Variable Length Strings Are Not Compressible but Something Is Compressed in File


#1

It is well documented that variable length string datasets cannot be compressed. That is clear and understandable.

But if one chunks and compresses such a dataset (especially a large one), something is getting compressed. The resultant file size is considerably smaller than a file where the dataset is not chunked and compressed.

So, what is actually getting compressed?


#2

As far as I know, variable length strings are stored on the global heap. Which is different from how chunks are stored.


#3

Hi, I should be more specific. I am referring to file size on disk.

Real world example I just produced:
I have a dataset of 1,000,000 variable length strings. I write it all at one time without specifying chunking or compression and immediately close the file. The file size on disk is 42,680,320 bytes.

If I apply chunking and compression to it while writing the dataset, the file size on disk is 26,750,976 bytes.

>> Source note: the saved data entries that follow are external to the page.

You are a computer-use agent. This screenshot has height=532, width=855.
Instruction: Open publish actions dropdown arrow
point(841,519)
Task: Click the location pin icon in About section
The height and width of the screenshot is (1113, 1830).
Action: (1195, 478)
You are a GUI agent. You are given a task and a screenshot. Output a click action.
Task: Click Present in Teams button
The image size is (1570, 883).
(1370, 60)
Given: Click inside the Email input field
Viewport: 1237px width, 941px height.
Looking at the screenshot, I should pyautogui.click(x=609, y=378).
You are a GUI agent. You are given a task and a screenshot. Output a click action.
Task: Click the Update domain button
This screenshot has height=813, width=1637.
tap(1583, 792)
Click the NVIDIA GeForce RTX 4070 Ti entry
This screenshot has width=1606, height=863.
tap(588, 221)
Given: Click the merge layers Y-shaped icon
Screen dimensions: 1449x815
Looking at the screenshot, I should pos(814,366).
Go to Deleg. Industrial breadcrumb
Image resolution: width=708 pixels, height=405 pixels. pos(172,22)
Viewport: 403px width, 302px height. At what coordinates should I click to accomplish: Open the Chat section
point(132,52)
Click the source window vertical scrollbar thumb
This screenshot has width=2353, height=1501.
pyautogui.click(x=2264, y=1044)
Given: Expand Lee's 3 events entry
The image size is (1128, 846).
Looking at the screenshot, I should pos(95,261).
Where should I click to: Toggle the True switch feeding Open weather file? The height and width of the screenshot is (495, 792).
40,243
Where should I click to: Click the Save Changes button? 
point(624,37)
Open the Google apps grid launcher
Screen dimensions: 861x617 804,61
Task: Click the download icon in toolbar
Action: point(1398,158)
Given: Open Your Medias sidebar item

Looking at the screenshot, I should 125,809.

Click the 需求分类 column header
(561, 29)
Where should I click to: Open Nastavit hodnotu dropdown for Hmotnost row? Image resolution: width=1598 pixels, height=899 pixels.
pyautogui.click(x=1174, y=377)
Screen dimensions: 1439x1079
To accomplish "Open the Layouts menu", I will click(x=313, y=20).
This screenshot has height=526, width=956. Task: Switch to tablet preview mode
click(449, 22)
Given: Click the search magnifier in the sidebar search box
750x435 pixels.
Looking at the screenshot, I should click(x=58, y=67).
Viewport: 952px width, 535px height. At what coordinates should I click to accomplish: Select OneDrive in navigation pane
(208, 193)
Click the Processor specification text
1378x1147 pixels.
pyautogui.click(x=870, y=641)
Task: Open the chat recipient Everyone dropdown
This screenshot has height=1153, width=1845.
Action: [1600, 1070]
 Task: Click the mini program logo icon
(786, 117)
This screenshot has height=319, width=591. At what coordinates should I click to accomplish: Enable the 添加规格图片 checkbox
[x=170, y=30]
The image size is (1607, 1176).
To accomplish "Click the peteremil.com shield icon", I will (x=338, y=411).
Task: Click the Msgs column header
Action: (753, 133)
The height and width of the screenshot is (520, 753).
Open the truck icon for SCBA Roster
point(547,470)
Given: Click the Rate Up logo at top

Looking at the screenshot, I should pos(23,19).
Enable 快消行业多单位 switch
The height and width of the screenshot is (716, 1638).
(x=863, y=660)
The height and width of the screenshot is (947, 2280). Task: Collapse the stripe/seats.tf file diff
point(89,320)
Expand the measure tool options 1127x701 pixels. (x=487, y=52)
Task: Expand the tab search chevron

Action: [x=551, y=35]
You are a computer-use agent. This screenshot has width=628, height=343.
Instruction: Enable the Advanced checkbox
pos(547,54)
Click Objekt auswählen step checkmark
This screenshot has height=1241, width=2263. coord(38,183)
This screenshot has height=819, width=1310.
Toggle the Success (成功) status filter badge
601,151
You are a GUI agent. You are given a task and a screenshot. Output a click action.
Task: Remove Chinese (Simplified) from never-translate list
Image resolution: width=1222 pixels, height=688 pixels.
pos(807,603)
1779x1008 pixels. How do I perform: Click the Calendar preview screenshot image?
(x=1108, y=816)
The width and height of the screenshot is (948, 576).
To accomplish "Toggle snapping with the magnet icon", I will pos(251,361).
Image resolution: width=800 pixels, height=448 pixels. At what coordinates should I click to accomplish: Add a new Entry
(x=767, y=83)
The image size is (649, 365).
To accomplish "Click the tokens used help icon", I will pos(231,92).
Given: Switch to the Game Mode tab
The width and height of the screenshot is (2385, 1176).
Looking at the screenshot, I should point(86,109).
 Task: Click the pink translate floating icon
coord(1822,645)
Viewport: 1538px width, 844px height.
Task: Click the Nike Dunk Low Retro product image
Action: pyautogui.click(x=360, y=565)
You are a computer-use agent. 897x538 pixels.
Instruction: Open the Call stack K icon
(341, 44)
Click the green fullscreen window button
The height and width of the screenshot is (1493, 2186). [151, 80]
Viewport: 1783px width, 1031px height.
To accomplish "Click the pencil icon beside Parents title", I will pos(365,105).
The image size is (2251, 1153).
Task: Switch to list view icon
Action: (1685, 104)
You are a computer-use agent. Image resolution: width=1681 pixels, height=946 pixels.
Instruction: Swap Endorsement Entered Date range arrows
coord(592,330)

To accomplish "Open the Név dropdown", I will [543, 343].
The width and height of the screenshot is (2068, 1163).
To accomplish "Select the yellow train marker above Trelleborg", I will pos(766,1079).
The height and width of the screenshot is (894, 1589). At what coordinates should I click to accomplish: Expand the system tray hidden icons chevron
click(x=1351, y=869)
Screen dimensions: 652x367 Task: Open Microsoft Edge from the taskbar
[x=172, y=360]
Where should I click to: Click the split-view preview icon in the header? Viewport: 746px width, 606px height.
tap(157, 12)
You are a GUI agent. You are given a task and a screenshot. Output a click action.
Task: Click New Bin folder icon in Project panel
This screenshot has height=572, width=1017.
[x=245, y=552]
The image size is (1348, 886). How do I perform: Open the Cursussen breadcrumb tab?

I do know that the strings themselves are not compressed. So what is being compressed? What could another explanation of the reduced file size?


#4

The dataset chunks consist of compounds that look in memory like this:

typedef struct {
    size_t len; /* Length of VL data (in base type units) */
    void *p;    /* Pointer to VL data */
} hvl_t;

They will be compressed. The length/address pairs might show sufficient regularity to see a certain degree of compression.


#5

Thanks Gerd,

I find that to be a useful bit of insight and the code snippet helps make it even clearer.